A workshop has brought together leading representatives from space agencies and international experts to discuss key issues related to global response and cooperation in the event of a Near Earth Object (NEO) impact threat to Earth.
The gathering of specialists took place August 25-26 in Pasadena, California. The meeting was co-organized and co-sponsored by Action Team-14, part of the United Nations Committee on the Peaceful Uses of Outer Space (UN COPUOS) Scientific and Technical Subcommittee, Secure World Foundation (SWF), and the Association of Space Explorers (ASE) that represents over 350 individuals from 35 nations who have flown in space.
The supporting agency host of the meeting was the National Aeronautics and Space Administration (NASA) Near Earth Object Observations Program Office.
This recent workshop is a follow-up to previous meetings that took place last year in Mexico City to discuss a NEO Information, Analysis, and Warning Network (IAWN) and in Darmstadt, Germany to confer about a NEO Mission Planning and Operations Group, or MPOG, to plan, organize, and conduct any necessary missions to threatening asteroids.
Decisive step: set of recommendations
“As we now have the technological capacity, we should be able to prevent the threat of an asteroid impact on Earth or mitigate its consequences,” said Dr. Sergio Camacho, Secretary General of the Regional Centre for Space Science and Technology Education in Latin America and the Caribbean (CRECTEALC) in Mexico City. Camacho is a former Director of the United Nations Office for Outer Space Affairs, a post that he held from 2002 to 2007.
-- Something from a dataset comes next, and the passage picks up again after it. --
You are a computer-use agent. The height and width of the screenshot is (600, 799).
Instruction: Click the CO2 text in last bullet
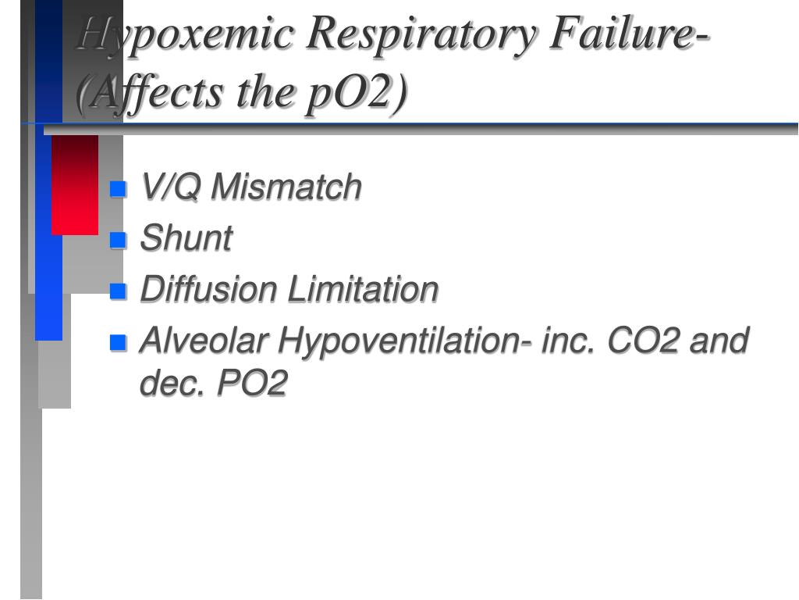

“I am very pleased with the progress made at this workshop towards establishing a space agency Mission Planning and Operations Group (MPOG) to plan, prepare and respond, if need be, to an asteroid threat,” Camacho said.
Preparing a draft Terms of Reference for such a group, with the participation of four space agencies, is a decisive step in this direction, Comacho added.
These results, together with those garnered from previous policy workshops -- also co-sponsored by Secure World Foundation -- on establishing an IAWN, an MPOG, and results to date from the multi-year work plan of the Action Team-14 on Near Earth Objects of the United Nations Committee on the Peaceful Uses of Outer Space, will result in February 2013 with a set of recommendations on which the Committee can act.
“I am also very pleased by the progress that we made in preparing these recommendations,” Comacho said. “By joining and coordinating efforts, the international community will be much better prepared to prevent the devastating consequences of an asteroid impact on Earth.”
“This workshop made substantial progress toward an international interagency plan to mitigate the damaging effects of an asteroid strike against Earth. It also made headway in an effort to develop an overall international governance model for the response to a threatening Near Earth Object,” said Dr. Ray A. Williamson, Executive Director of Secure World Foundation.
The Association of Space Explorers has been promoting international efforts to plan for averting a future asteroid impact for more than five years, and last week’s Mission Planning and Operations Group meeting shows the world’s space agencies are moving closer to cooperative action, said Tom Jones, former NASA shuttle astronaut and current Chair of the ASE Committee on Near-Earth Objects.
Jones said that the “rules of the road” for the group should lead to joint technology development to deflect a rogue asteroid.
“What’s needed now is top-level agency endorsement of international planning and research, leading to a space demonstration of how we would change the course of an asteroid,” Jones said. “That’s the goal, so we can be ready for a hazardous asteroid down the road.”